Much as I like to claim I’m only 29, I was actually born in the “Swinging Sixties” — that progressive era when it was perfectly acceptable to fire a woman just for being pregnant. My own mother lost her job when she was five months pregnant with me because her position interessante ("interesting or delicate condition") had become visible, and it was no longer proper for her to be "seen." Two months prior, my mother had been due for a raise and was denied it on the grounds that she would soon be resigning on account of "her condition."

Ironically, when my mother was very close to her delivery date, her former employer was in desperate need of her services. Mum had been the only native English speaker in the Montreal office, and the company president was coming from Toronto for some high-powered meetings. My heavily pregnant mother was temporarily re-engaged so she could transcribe the meeting notes. The proceedings were even filmed for television news. After giving birth to me and then my sister a year later, Mum took advantage of her "delicate conditions" and went back to school to get her BA, MA, and PhD.

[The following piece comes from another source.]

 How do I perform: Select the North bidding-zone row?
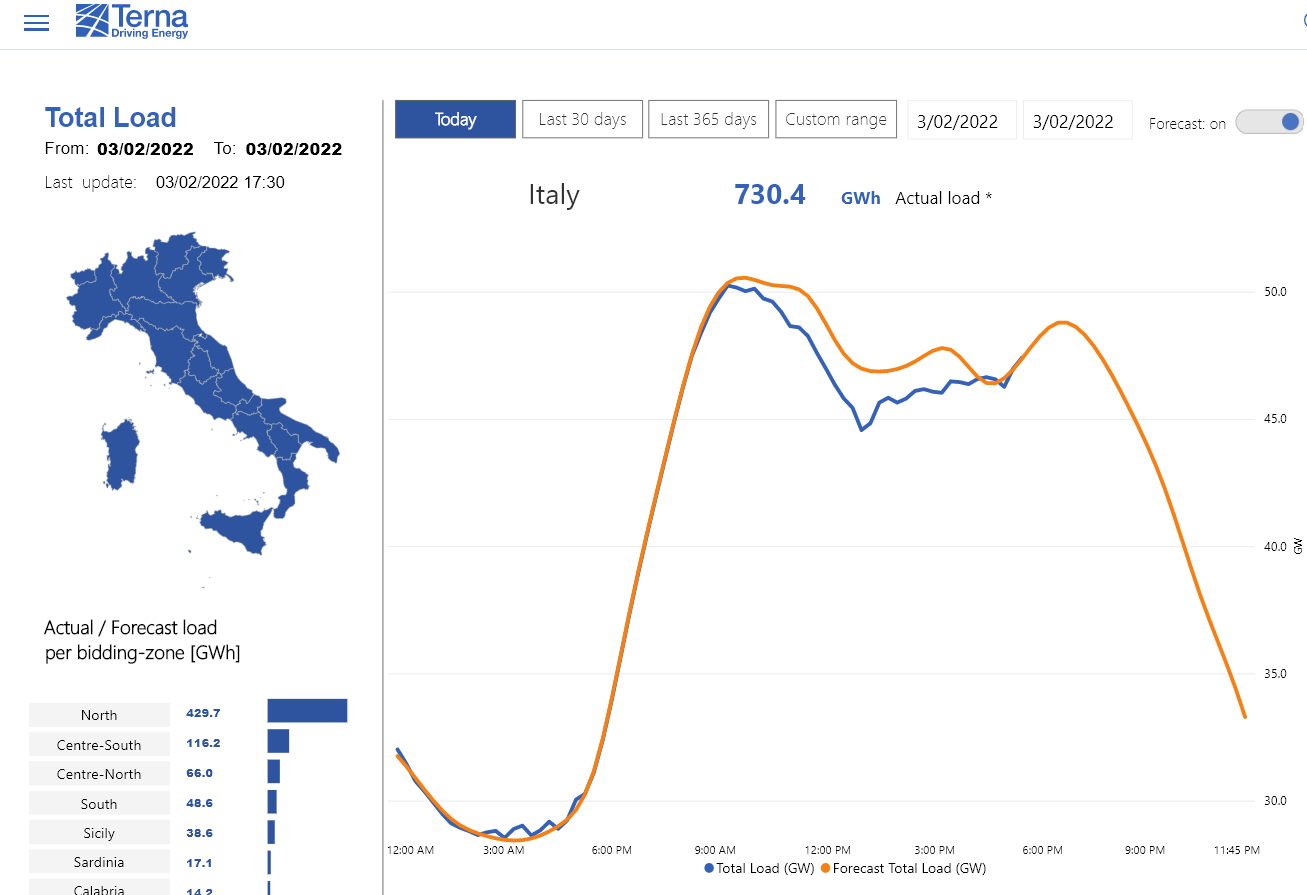(188, 714)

Earlier in the '60s, my mother had a summer job at an insurance agency. On a Thursday late into that summer, one of her co-workers (a recent immigrant) confided to some of the female staff that she would be away on the Friday because she was nine months pregnant. Her child would be born on the Saturday, and she had planned to be back working on the Monday. When the other women asked the mother-to-be why she had kept her pregnancy a secret, she said she feared losing her job, as she and her husband were dependent on the extra income. Unfortunately, someone ratted on the woman. She was called into the manager's office and fired immediately. My mother can't recall the woman's name, but to this day, Mum is still haunted by the devastated look on her face.

Maternity leave benefits were first included in the Canadian unemployment insurance system in 1971. The program was expanded over the years and now includes parental leave for both parents, as well as for adoptive parents. So the sad stories of the '50s and '60s are supposed be relics of the past. Unfortunately it seems that, in 2009, some employers are using the "Recession Excuse" to flagrantly break the law and not re-hire women returning from their maternity leaves. It just goes to show that contemporary women must make themselves aware of our foremothers' breakthroughs and to guard against any and all attempts to "turn back the clock."